-- Input data follows --

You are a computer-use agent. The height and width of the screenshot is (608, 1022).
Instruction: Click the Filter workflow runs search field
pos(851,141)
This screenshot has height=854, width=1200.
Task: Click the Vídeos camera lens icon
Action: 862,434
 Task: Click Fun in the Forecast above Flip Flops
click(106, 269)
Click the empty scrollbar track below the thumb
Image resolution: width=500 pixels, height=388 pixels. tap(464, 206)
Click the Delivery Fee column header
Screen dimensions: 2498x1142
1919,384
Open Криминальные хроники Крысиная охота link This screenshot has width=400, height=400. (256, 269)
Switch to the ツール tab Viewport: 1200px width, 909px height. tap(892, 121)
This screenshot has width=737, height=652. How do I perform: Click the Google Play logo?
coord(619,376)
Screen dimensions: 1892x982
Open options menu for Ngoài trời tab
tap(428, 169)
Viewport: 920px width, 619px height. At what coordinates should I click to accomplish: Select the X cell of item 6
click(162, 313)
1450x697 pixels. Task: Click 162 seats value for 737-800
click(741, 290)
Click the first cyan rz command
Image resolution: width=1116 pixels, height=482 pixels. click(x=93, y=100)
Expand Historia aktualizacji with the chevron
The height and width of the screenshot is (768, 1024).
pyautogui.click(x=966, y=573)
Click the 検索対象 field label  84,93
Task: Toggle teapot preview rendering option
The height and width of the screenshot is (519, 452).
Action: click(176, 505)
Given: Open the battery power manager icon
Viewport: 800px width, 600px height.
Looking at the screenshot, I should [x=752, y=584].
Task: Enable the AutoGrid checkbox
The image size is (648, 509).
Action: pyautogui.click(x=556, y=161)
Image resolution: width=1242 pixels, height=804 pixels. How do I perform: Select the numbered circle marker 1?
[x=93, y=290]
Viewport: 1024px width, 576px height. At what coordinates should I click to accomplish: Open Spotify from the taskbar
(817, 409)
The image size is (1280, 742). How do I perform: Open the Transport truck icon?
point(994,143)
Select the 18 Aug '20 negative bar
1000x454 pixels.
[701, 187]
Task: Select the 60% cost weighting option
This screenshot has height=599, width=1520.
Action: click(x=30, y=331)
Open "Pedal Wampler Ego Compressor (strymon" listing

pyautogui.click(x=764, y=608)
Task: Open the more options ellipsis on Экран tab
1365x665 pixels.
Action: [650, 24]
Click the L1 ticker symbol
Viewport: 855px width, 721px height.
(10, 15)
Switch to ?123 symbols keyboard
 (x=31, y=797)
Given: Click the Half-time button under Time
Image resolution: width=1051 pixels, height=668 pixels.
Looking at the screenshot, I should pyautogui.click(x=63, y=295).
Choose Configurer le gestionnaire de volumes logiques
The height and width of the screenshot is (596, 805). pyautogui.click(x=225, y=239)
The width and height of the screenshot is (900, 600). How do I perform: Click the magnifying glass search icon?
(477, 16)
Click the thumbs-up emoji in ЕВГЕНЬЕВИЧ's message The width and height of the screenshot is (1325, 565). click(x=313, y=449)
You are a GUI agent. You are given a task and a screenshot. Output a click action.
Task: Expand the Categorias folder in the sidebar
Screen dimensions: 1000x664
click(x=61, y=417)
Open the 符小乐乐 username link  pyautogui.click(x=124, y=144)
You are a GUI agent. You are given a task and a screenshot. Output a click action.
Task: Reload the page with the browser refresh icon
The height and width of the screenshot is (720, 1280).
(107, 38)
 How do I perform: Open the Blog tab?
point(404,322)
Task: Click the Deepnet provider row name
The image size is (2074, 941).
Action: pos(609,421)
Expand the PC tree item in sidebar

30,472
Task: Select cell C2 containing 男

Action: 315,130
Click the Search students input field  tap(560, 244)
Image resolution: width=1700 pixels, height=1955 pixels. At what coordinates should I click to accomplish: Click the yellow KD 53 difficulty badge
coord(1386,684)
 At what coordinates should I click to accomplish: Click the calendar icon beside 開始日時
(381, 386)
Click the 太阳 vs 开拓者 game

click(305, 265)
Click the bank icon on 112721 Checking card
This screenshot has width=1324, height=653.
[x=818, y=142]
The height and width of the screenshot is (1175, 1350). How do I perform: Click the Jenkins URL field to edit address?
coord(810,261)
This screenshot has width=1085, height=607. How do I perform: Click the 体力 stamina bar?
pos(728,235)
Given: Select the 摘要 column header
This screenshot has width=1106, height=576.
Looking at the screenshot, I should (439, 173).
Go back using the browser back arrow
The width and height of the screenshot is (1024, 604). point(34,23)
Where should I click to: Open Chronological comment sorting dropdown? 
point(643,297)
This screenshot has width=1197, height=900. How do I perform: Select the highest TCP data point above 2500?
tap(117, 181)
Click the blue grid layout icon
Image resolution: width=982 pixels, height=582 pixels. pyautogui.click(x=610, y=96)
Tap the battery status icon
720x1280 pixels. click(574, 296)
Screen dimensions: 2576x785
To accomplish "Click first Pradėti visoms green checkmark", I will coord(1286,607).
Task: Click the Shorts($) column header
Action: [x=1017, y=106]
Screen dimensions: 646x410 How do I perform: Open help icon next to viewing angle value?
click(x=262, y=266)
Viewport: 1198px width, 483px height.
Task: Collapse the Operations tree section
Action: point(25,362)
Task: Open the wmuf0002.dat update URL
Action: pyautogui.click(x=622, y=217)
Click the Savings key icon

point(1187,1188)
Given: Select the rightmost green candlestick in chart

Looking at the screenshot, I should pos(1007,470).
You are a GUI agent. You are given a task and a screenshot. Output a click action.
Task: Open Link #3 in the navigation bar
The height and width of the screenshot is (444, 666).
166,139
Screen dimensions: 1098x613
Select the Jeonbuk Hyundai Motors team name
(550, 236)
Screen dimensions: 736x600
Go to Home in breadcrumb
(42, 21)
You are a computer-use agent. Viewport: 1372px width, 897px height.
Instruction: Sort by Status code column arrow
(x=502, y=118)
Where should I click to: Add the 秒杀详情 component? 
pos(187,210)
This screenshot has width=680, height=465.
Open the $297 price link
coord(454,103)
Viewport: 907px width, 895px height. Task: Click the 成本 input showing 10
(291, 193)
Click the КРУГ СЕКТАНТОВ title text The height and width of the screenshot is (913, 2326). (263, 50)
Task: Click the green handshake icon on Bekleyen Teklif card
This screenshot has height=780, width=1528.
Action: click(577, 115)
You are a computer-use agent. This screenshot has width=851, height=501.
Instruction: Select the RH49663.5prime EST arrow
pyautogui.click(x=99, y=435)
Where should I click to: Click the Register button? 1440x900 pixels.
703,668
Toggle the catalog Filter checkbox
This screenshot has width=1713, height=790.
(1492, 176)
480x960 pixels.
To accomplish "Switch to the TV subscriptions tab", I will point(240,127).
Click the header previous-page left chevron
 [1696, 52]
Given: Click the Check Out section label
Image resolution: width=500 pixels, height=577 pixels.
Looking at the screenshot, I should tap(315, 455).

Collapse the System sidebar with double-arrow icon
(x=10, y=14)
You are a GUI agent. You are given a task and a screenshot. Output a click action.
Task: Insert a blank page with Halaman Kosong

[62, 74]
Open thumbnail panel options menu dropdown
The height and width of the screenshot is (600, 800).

-- Input data concluded --

Activity
Please restate the preceding entries word for word.

Reply
You are a computer-use agent. The height and width of the screenshot is (608, 1022).
Instruction: Click the Filter workflow runs search field
pos(851,141)
This screenshot has height=854, width=1200.
Task: Click the Vídeos camera lens icon
Action: 862,434
 Task: Click Fun in the Forecast above Flip Flops
click(106, 269)
Click the empty scrollbar track below the thumb
Image resolution: width=500 pixels, height=388 pixels. tap(464, 206)
Click the Delivery Fee column header
Screen dimensions: 2498x1142
1919,384
Open Криминальные хроники Крысиная охота link This screenshot has width=400, height=400. (256, 269)
Switch to the ツール tab Viewport: 1200px width, 909px height. tap(892, 121)
This screenshot has width=737, height=652. How do I perform: Click the Google Play logo?
coord(619,376)
Screen dimensions: 1892x982
Open options menu for Ngoài trời tab
tap(428, 169)
Viewport: 920px width, 619px height. At what coordinates should I click to accomplish: Select the X cell of item 6
click(162, 313)
1450x697 pixels. Task: Click 162 seats value for 737-800
click(741, 290)
Click the first cyan rz command
Image resolution: width=1116 pixels, height=482 pixels. click(x=93, y=100)
Expand Historia aktualizacji with the chevron
The height and width of the screenshot is (768, 1024).
pyautogui.click(x=966, y=573)
Click the 検索対象 field label  84,93
Task: Toggle teapot preview rendering option
The height and width of the screenshot is (519, 452).
Action: click(176, 505)
Given: Open the battery power manager icon
Viewport: 800px width, 600px height.
Looking at the screenshot, I should [x=752, y=584].
Task: Enable the AutoGrid checkbox
The image size is (648, 509).
Action: pyautogui.click(x=556, y=161)
Image resolution: width=1242 pixels, height=804 pixels. How do I perform: Select the numbered circle marker 1?
[x=93, y=290]
Viewport: 1024px width, 576px height. At what coordinates should I click to accomplish: Open Spotify from the taskbar
(817, 409)
The image size is (1280, 742). How do I perform: Open the Transport truck icon?
point(994,143)
Select the 18 Aug '20 negative bar
1000x454 pixels.
[701, 187]
Task: Select the 60% cost weighting option
This screenshot has height=599, width=1520.
Action: click(x=30, y=331)
Open "Pedal Wampler Ego Compressor (strymon" listing

pyautogui.click(x=764, y=608)
Task: Open the more options ellipsis on Экран tab
1365x665 pixels.
Action: [650, 24]
Click the L1 ticker symbol
Viewport: 855px width, 721px height.
(10, 15)
Switch to ?123 symbols keyboard
 (x=31, y=797)
Given: Click the Half-time button under Time
Image resolution: width=1051 pixels, height=668 pixels.
Looking at the screenshot, I should pyautogui.click(x=63, y=295).
Choose Configurer le gestionnaire de volumes logiques
The height and width of the screenshot is (596, 805). pyautogui.click(x=225, y=239)
The width and height of the screenshot is (900, 600). How do I perform: Click the magnifying glass search icon?
(477, 16)
Click the thumbs-up emoji in ЕВГЕНЬЕВИЧ's message The width and height of the screenshot is (1325, 565). click(x=313, y=449)
You are a GUI agent. You are given a task and a screenshot. Output a click action.
Task: Expand the Categorias folder in the sidebar
Screen dimensions: 1000x664
click(x=61, y=417)
Open the 符小乐乐 username link  pyautogui.click(x=124, y=144)
You are a GUI agent. You are given a task and a screenshot. Output a click action.
Task: Reload the page with the browser refresh icon
The height and width of the screenshot is (720, 1280).
(107, 38)
 How do I perform: Open the Blog tab?
point(404,322)
Task: Click the Deepnet provider row name
The image size is (2074, 941).
Action: pos(609,421)
Expand the PC tree item in sidebar

30,472
Task: Select cell C2 containing 男

Action: 315,130
Click the Search students input field  tap(560, 244)
Image resolution: width=1700 pixels, height=1955 pixels. At what coordinates should I click to accomplish: Click the yellow KD 53 difficulty badge
coord(1386,684)
 At what coordinates should I click to accomplish: Click the calendar icon beside 開始日時
(381, 386)
Click the 太阳 vs 开拓者 game

click(305, 265)
Click the bank icon on 112721 Checking card
This screenshot has width=1324, height=653.
[x=818, y=142]
The height and width of the screenshot is (1175, 1350). How do I perform: Click the Jenkins URL field to edit address?
coord(810,261)
This screenshot has width=1085, height=607. How do I perform: Click the 体力 stamina bar?
pos(728,235)
Given: Select the 摘要 column header
This screenshot has width=1106, height=576.
Looking at the screenshot, I should (439, 173).
Go back using the browser back arrow
The width and height of the screenshot is (1024, 604). point(34,23)
Where should I click to: Open Chronological comment sorting dropdown? 
point(643,297)
This screenshot has width=1197, height=900. How do I perform: Select the highest TCP data point above 2500?
tap(117, 181)
Click the blue grid layout icon
Image resolution: width=982 pixels, height=582 pixels. pyautogui.click(x=610, y=96)
Tap the battery status icon
720x1280 pixels. click(574, 296)
Screen dimensions: 2576x785
To accomplish "Click first Pradėti visoms green checkmark", I will coord(1286,607).
Task: Click the Shorts($) column header
Action: [x=1017, y=106]
Screen dimensions: 646x410 How do I perform: Open help icon next to viewing angle value?
click(x=262, y=266)
Viewport: 1198px width, 483px height.
Task: Collapse the Operations tree section
Action: point(25,362)
Task: Open the wmuf0002.dat update URL
Action: pyautogui.click(x=622, y=217)
Click the Savings key icon

point(1187,1188)
Given: Select the rightmost green candlestick in chart

Looking at the screenshot, I should pos(1007,470).
You are a GUI agent. You are given a task and a screenshot. Output a click action.
Task: Open Link #3 in the navigation bar
The height and width of the screenshot is (444, 666).
166,139
Screen dimensions: 1098x613
Select the Jeonbuk Hyundai Motors team name
(550, 236)
Screen dimensions: 736x600
Go to Home in breadcrumb
(42, 21)
You are a computer-use agent. Viewport: 1372px width, 897px height.
Instruction: Sort by Status code column arrow
(x=502, y=118)
Where should I click to: Add the 秒杀详情 component? 
pos(187,210)
This screenshot has width=680, height=465.
Open the $297 price link
coord(454,103)
Viewport: 907px width, 895px height. Task: Click the 成本 input showing 10
(291, 193)
Click the КРУГ СЕКТАНТОВ title text The height and width of the screenshot is (913, 2326). (263, 50)
Task: Click the green handshake icon on Bekleyen Teklif card
This screenshot has height=780, width=1528.
Action: click(577, 115)
You are a computer-use agent. This screenshot has width=851, height=501.
Instruction: Select the RH49663.5prime EST arrow
pyautogui.click(x=99, y=435)
Where should I click to: Click the Register button? 1440x900 pixels.
703,668
Toggle the catalog Filter checkbox
This screenshot has width=1713, height=790.
(1492, 176)
480x960 pixels.
To accomplish "Switch to the TV subscriptions tab", I will point(240,127).
Click the header previous-page left chevron
 [1696, 52]
Given: Click the Check Out section label
Image resolution: width=500 pixels, height=577 pixels.
Looking at the screenshot, I should tap(315, 455).

Collapse the System sidebar with double-arrow icon
(x=10, y=14)
You are a GUI agent. You are given a task and a screenshot. Output a click action.
Task: Insert a blank page with Halaman Kosong

[62, 74]
Open thumbnail panel options menu dropdown
The height and width of the screenshot is (600, 800).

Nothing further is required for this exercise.